Write out all of the data below again, word for word, keeping every line unchanged and in the same order.
--- Start of Exercise inputs ---
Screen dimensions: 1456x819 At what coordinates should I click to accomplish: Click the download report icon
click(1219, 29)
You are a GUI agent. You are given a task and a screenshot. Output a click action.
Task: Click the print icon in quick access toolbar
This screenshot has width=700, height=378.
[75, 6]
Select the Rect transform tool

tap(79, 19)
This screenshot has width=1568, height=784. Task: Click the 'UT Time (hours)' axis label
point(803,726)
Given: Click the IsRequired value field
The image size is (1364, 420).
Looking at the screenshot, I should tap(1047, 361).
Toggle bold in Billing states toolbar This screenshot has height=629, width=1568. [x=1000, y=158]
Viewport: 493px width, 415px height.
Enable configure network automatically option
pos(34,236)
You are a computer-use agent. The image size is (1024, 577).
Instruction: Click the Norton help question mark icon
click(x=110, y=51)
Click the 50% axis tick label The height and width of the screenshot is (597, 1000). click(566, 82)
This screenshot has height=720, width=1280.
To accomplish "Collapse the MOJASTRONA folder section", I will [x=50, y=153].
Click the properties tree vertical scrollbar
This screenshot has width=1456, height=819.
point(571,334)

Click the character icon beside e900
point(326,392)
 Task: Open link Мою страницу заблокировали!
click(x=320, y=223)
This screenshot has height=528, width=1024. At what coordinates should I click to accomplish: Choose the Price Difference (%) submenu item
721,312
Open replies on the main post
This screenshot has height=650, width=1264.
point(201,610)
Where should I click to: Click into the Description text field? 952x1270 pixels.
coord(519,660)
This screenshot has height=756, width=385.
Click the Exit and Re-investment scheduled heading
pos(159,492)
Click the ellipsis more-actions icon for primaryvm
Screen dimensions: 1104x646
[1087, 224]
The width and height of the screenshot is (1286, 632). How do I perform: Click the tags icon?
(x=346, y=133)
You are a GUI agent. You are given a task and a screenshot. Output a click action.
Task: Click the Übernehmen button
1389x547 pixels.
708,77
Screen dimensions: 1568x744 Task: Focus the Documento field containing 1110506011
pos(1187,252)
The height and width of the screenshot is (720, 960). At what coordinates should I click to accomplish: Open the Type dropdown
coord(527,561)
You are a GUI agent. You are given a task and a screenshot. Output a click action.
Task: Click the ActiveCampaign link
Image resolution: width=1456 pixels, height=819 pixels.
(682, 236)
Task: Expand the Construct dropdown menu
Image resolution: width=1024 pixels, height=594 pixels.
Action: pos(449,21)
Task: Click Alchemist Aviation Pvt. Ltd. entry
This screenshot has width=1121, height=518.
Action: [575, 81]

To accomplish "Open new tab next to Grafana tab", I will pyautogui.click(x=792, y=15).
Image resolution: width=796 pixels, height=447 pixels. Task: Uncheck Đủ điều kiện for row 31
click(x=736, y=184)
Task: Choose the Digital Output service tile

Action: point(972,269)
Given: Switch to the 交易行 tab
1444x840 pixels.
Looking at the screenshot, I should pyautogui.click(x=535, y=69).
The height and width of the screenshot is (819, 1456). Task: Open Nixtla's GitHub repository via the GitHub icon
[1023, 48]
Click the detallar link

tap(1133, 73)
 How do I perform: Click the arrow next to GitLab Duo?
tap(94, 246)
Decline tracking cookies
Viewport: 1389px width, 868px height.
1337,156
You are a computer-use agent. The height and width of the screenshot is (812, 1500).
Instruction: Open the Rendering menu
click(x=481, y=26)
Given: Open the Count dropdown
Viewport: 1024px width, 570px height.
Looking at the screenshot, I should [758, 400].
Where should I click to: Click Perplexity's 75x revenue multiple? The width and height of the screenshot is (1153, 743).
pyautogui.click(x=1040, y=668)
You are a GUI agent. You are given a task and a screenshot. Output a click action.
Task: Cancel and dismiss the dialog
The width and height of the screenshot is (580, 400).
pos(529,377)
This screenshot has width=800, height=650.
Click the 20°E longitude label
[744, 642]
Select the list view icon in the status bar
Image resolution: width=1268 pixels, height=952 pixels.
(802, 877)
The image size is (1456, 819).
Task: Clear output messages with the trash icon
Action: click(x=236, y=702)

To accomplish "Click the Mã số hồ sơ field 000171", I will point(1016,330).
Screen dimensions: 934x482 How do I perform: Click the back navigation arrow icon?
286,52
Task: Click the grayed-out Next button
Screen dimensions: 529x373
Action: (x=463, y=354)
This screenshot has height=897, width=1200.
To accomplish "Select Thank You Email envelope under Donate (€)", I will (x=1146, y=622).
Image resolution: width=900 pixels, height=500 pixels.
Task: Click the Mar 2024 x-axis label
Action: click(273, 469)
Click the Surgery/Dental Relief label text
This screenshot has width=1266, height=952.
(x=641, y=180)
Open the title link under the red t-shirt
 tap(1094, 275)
--- End of Exercise inputs ---
**Exercise output**
Screen dimensions: 1456x819 At what coordinates should I click to accomplish: Click the download report icon
click(1219, 29)
You are a GUI agent. You are given a task and a screenshot. Output a click action.
Task: Click the print icon in quick access toolbar
This screenshot has width=700, height=378.
[75, 6]
Select the Rect transform tool

tap(79, 19)
This screenshot has width=1568, height=784. Task: Click the 'UT Time (hours)' axis label
point(803,726)
Given: Click the IsRequired value field
The image size is (1364, 420).
Looking at the screenshot, I should tap(1047, 361).
Toggle bold in Billing states toolbar This screenshot has height=629, width=1568. [x=1000, y=158]
Viewport: 493px width, 415px height.
Enable configure network automatically option
pos(34,236)
You are a computer-use agent. The image size is (1024, 577).
Instruction: Click the Norton help question mark icon
click(x=110, y=51)
Click the 50% axis tick label The height and width of the screenshot is (597, 1000). click(566, 82)
This screenshot has height=720, width=1280.
To accomplish "Collapse the MOJASTRONA folder section", I will [x=50, y=153].
Click the properties tree vertical scrollbar
This screenshot has width=1456, height=819.
point(571,334)

Click the character icon beside e900
point(326,392)
 Task: Open link Мою страницу заблокировали!
click(x=320, y=223)
This screenshot has height=528, width=1024. At what coordinates should I click to accomplish: Choose the Price Difference (%) submenu item
721,312
Open replies on the main post
This screenshot has height=650, width=1264.
point(201,610)
Where should I click to: Click into the Description text field? 952x1270 pixels.
coord(519,660)
This screenshot has height=756, width=385.
Click the Exit and Re-investment scheduled heading
pos(159,492)
Click the ellipsis more-actions icon for primaryvm
Screen dimensions: 1104x646
[1087, 224]
The width and height of the screenshot is (1286, 632). How do I perform: Click the tags icon?
(x=346, y=133)
You are a GUI agent. You are given a task and a screenshot. Output a click action.
Task: Click the Übernehmen button
1389x547 pixels.
708,77
Screen dimensions: 1568x744 Task: Focus the Documento field containing 1110506011
pos(1187,252)
The height and width of the screenshot is (720, 960). At what coordinates should I click to accomplish: Open the Type dropdown
coord(527,561)
You are a GUI agent. You are given a task and a screenshot. Output a click action.
Task: Click the ActiveCampaign link
Image resolution: width=1456 pixels, height=819 pixels.
(682, 236)
Task: Expand the Construct dropdown menu
Image resolution: width=1024 pixels, height=594 pixels.
Action: pos(449,21)
Task: Click Alchemist Aviation Pvt. Ltd. entry
This screenshot has width=1121, height=518.
Action: [575, 81]

To accomplish "Open new tab next to Grafana tab", I will pyautogui.click(x=792, y=15).
Image resolution: width=796 pixels, height=447 pixels. Task: Uncheck Đủ điều kiện for row 31
click(x=736, y=184)
Task: Choose the Digital Output service tile

Action: point(972,269)
Given: Switch to the 交易行 tab
1444x840 pixels.
Looking at the screenshot, I should pyautogui.click(x=535, y=69).
The height and width of the screenshot is (819, 1456). Task: Open Nixtla's GitHub repository via the GitHub icon
[1023, 48]
Click the detallar link

tap(1133, 73)
 How do I perform: Click the arrow next to GitLab Duo?
tap(94, 246)
Decline tracking cookies
Viewport: 1389px width, 868px height.
1337,156
You are a computer-use agent. The height and width of the screenshot is (812, 1500).
Instruction: Open the Rendering menu
click(x=481, y=26)
Given: Open the Count dropdown
Viewport: 1024px width, 570px height.
Looking at the screenshot, I should [758, 400].
Where should I click to: Click Perplexity's 75x revenue multiple? The width and height of the screenshot is (1153, 743).
pyautogui.click(x=1040, y=668)
You are a GUI agent. You are given a task and a screenshot. Output a click action.
Task: Cancel and dismiss the dialog
The width and height of the screenshot is (580, 400).
pos(529,377)
This screenshot has width=800, height=650.
Click the 20°E longitude label
[744, 642]
Select the list view icon in the status bar
Image resolution: width=1268 pixels, height=952 pixels.
(802, 877)
The image size is (1456, 819).
Task: Clear output messages with the trash icon
Action: click(x=236, y=702)

To accomplish "Click the Mã số hồ sơ field 000171", I will point(1016,330).
Screen dimensions: 934x482 How do I perform: Click the back navigation arrow icon?
286,52
Task: Click the grayed-out Next button
Screen dimensions: 529x373
Action: (x=463, y=354)
This screenshot has height=897, width=1200.
To accomplish "Select Thank You Email envelope under Donate (€)", I will (x=1146, y=622).
Image resolution: width=900 pixels, height=500 pixels.
Task: Click the Mar 2024 x-axis label
Action: click(273, 469)
Click the Surgery/Dental Relief label text
This screenshot has width=1266, height=952.
(x=641, y=180)
Open the title link under the red t-shirt
 tap(1094, 275)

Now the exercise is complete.